No one is catastrophizing to witness and to describe the confluence of these rivers of social and political influence represented by two competing strong rivers of public opinion. Respectively, they are those that seek to move in the direction of personal health and wellness, as well as supporting that process for all others, and those who seek to deny negative symptoms on not only the body politic but also the body-planet. Both of those rivers and bodies now must demand the proactive and shared commitment not only to wearing masks, to maintaining social distance, to agree not to gather in large groups both indoors and out, and also to seek and to acquire one of the vaccines that have been approved to slow and hopefully to stop the spread of a virus that threatens each and every one of us. Both of those rivers also must come to a deep and lasting and profound agreement that carbon dioxide and methane continue to threaten the life of the planet and the lives of our grandchildren.

We need the rivers of science and political activism for positive change, along with the river of tradition, preservation, the establishment, and the monied interests to finally converge in a giant cataract that will overflow the resistance of insouciance, bravado, indifference, fear and anxiety, in order to find a way to behave our planet out of this confluence of existential crises.
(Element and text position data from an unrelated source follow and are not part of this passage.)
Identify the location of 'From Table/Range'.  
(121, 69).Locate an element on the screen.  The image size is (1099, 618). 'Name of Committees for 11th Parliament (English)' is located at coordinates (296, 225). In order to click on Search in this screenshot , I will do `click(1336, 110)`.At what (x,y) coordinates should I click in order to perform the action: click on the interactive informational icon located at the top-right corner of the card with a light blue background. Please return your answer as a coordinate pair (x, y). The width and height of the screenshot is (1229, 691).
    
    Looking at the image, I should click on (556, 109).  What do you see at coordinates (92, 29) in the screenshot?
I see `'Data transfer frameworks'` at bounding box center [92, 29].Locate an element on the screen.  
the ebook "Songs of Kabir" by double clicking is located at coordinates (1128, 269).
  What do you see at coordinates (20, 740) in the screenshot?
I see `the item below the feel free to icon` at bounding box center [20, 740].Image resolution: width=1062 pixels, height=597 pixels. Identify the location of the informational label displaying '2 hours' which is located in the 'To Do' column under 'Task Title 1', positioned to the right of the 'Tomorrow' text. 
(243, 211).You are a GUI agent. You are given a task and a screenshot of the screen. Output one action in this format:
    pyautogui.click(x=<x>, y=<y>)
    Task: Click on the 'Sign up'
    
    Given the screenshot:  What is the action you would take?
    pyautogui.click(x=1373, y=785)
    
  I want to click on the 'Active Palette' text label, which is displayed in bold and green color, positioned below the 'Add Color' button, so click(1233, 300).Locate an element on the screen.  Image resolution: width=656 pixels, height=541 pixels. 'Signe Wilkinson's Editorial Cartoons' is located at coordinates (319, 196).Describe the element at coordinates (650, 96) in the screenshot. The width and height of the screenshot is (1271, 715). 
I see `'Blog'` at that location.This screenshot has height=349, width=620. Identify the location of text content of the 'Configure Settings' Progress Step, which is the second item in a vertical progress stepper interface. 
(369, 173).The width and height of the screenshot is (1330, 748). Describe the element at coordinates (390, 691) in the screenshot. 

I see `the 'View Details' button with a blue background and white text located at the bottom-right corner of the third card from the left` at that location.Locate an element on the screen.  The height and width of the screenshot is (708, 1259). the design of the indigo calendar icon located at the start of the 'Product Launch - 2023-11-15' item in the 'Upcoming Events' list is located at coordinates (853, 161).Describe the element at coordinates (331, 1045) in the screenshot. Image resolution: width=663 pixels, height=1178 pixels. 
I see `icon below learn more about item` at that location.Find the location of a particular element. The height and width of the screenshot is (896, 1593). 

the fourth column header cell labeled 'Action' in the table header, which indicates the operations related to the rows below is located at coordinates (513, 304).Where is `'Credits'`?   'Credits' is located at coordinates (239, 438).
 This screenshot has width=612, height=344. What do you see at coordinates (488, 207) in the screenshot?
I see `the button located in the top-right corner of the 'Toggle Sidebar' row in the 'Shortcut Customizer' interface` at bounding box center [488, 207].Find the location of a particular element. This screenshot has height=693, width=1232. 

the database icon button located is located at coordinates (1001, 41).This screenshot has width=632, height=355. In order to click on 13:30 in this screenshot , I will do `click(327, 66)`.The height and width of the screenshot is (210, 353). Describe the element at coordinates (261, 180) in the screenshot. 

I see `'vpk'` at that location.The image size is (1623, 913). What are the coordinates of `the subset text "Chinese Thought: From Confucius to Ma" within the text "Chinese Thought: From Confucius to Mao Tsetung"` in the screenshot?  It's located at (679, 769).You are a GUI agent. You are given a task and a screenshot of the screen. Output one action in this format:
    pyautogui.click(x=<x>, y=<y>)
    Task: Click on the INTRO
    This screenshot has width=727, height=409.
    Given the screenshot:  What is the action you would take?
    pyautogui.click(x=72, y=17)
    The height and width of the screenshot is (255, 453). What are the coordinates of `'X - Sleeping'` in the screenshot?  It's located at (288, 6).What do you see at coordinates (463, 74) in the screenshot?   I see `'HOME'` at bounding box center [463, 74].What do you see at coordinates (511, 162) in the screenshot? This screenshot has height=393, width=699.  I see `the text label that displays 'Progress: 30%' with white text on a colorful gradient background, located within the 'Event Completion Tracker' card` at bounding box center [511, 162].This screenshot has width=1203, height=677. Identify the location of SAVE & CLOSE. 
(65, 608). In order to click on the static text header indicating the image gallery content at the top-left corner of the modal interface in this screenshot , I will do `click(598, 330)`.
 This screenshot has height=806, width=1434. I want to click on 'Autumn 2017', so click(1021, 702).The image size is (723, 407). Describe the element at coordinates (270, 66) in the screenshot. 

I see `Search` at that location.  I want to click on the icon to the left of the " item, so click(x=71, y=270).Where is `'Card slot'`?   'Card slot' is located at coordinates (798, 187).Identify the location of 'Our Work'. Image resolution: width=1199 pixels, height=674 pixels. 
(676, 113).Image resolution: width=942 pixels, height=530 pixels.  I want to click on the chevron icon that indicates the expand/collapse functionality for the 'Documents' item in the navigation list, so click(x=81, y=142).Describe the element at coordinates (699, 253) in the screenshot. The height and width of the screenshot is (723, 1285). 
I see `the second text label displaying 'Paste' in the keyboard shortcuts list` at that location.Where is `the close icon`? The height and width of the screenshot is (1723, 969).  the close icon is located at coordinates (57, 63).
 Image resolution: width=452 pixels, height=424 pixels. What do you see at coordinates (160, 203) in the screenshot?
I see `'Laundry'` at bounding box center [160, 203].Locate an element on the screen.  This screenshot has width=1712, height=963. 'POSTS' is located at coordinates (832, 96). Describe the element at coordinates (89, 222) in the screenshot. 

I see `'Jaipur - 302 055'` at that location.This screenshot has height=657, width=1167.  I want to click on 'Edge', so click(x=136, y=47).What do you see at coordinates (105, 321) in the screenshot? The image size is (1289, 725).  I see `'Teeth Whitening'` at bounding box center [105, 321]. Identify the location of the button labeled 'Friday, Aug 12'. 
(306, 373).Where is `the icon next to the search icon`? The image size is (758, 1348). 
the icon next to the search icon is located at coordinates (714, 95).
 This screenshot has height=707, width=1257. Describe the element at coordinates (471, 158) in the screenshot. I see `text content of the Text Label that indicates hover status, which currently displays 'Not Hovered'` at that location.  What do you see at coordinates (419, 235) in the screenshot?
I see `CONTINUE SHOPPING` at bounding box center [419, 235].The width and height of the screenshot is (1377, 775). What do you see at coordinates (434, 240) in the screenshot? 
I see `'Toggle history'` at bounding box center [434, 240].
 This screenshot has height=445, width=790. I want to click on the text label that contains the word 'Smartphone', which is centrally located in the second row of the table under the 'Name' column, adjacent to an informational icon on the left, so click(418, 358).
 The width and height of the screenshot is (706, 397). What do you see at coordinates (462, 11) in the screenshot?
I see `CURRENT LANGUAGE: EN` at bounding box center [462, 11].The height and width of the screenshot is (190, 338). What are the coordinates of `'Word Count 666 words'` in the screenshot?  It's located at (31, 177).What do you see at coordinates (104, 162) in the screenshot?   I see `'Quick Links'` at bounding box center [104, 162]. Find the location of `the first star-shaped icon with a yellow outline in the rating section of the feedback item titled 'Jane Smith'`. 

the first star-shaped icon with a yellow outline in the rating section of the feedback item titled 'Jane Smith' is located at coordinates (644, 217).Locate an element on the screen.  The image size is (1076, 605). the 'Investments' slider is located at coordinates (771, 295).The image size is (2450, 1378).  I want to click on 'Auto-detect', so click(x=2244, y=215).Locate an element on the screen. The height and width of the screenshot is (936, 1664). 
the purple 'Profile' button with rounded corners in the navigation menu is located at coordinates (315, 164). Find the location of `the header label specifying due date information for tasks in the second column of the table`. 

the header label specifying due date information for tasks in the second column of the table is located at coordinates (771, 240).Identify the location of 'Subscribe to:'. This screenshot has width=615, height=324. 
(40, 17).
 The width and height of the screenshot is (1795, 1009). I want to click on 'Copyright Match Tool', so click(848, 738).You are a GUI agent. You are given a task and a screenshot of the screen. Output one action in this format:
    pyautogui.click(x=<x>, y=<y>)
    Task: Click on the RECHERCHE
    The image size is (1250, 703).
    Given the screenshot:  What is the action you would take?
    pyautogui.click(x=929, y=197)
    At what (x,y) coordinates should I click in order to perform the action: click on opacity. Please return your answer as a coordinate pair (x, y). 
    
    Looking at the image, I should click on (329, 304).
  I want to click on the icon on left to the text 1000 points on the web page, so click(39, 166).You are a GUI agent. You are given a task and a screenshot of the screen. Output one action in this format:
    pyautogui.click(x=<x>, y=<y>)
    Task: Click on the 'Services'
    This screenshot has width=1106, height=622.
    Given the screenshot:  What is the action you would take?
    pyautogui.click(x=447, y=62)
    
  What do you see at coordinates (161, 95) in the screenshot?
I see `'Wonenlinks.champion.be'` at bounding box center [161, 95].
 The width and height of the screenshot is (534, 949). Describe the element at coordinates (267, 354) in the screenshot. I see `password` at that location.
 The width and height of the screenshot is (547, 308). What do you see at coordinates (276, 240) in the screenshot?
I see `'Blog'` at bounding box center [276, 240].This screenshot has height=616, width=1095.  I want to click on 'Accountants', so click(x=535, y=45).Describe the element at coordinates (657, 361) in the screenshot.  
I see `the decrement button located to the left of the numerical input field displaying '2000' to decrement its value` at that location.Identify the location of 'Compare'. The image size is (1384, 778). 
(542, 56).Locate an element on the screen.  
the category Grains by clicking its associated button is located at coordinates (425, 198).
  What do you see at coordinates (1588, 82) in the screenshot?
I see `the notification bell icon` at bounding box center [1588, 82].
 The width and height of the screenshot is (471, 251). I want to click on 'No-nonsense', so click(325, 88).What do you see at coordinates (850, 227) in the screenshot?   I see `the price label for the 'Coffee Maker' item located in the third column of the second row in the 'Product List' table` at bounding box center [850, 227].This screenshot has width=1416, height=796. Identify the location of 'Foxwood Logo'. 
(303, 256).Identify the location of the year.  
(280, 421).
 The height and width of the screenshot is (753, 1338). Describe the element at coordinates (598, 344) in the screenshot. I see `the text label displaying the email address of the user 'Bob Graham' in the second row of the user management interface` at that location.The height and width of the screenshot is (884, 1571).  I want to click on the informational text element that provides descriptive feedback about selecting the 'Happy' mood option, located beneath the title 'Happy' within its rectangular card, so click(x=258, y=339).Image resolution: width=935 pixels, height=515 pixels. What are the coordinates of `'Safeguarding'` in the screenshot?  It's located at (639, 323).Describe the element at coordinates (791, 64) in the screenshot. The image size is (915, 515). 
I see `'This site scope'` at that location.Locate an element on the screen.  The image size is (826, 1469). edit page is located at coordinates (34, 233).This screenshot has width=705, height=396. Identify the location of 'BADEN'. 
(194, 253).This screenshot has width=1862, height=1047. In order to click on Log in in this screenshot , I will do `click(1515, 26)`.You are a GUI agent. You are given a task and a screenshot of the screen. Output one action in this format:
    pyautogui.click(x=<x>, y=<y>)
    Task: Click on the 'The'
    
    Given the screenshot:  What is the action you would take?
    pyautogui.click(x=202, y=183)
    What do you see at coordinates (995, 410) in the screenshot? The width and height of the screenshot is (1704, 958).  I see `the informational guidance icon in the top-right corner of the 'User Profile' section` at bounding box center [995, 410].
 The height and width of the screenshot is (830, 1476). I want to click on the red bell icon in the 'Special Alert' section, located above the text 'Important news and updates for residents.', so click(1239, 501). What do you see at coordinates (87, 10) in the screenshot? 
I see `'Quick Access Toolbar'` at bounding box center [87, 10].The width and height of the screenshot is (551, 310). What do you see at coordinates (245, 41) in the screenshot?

Israel, the nation, frequently notes their existential fear of extinction at the hands of Iran. This is a real, genuine and legitimate fear. And the people of Israel walk in and through the tunnels of that anxiety every day. The west, on the other hand, seems to consider the compound threat of global warming and the pandemic, even taken together, NOT to be an combined existential threat to all of us. To be sure, our shared threat does not have a ‘face’ and a geography; it is not able to the contained on any world map, as a piece of land, a body of water. It is however, clear to all, that the implications of both of these existential threats now have taken a foothold on every continent, in every country, among all religions, languages, cultures, economies and ideologies. There is no single person, and no group, and no political party, and no faith community that is not already suffering from the collective impacts of these two forces.

No longer can the old shibboleth of “man’s domination of nature” be considered with biblical proportions. No longer can man’s hubris that accompanied that concept be either sustained or justified. And the question of whether or not we individually and collectively value our life enough, or not, and consider our life bringing with it the decision to leave a legacy that can and will sustain the lives of our grandchildren, can no longer be either denied or avoided. Even those who for centuries have been gifted by the beneficence of nature’s resources that have already killed millions, will have to accede to nature’s cry for help…and just as we have all helped to make her very ill, we also have the opportunity to relieve much of that global illness.

Can and will we accept the challenge and the opportunity?